鉱山に潜む巨大生物、改め炎龍を目の当たりにしたレナ達は領主にその危険性を伝え、不用意に炎龍を刺激するような真似を止めるように促す。坑道を掘り進めば休眠中の炎龍を刺激し、復活する恐れがある。実際の所はアイリスによればクリムゾンを引き抜かない限りは安全らしいが、それでも下手な刺激を与えて炎龍の意識を呼び起こす真似は避けた方が良いという。


「坑道の奥にそんな危険な存在がいるなんて……で、でも、あの鉱山は魔石の宝庫なんです。
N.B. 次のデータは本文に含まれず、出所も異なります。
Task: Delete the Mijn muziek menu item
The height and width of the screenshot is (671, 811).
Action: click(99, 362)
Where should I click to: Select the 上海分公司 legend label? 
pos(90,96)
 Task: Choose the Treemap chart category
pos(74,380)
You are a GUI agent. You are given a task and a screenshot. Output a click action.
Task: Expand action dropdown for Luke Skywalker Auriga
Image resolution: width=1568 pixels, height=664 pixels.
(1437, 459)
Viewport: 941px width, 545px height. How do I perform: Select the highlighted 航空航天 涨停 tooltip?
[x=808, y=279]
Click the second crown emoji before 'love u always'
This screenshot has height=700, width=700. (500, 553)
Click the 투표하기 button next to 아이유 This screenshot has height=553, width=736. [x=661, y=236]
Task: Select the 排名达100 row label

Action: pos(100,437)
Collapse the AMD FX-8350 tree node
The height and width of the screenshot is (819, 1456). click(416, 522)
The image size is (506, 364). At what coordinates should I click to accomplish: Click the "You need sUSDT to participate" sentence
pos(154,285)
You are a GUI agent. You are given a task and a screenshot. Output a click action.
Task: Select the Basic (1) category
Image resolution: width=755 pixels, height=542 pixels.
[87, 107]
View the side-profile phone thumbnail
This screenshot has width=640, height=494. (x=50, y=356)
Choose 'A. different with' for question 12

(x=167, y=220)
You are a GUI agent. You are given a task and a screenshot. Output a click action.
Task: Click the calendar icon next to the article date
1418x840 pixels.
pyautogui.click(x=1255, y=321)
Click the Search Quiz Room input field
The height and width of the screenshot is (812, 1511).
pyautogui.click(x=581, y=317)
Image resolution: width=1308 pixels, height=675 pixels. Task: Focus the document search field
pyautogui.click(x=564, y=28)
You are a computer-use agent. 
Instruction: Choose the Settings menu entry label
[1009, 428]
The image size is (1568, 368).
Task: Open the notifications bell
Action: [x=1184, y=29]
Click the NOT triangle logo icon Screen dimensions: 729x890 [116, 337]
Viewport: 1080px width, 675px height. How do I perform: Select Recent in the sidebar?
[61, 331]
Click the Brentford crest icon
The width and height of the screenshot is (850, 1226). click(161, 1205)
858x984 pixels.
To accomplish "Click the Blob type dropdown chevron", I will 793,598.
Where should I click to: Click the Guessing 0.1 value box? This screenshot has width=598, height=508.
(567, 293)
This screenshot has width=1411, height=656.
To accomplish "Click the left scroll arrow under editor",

もしも鉱山に誰も立ち入らなくなったらこの街は……」
「気持ちは分かるけれど、あの生物が復活すれば真っ先に狙われるのはこの街よ。いえ、相手が竜種だとした場合は被害はもっと最悪になる。何も坑道に入るなと言っているわけじゃないわ、不用意に坑道を掘り進めてあの生物を刺激するような真似は止しなさいと言っているの」
「は、はい……で、でも具体的にはどうすればいいんでしょうか?」
「安心しなさい、既に対処は私とこの子の方でしてあるわ」


炎龍を発見した後、レナとマリアは力合わせて炎龍の側に誰も近づかないように細工を施す。まずは炎龍の肉体にまで到達した坑道に関してはマリアが土属性の魔法を施し、そこにレナが支援魔法で彼女の魔法を強化を行う。その後は坑道の一部を完全に塞いでしまう。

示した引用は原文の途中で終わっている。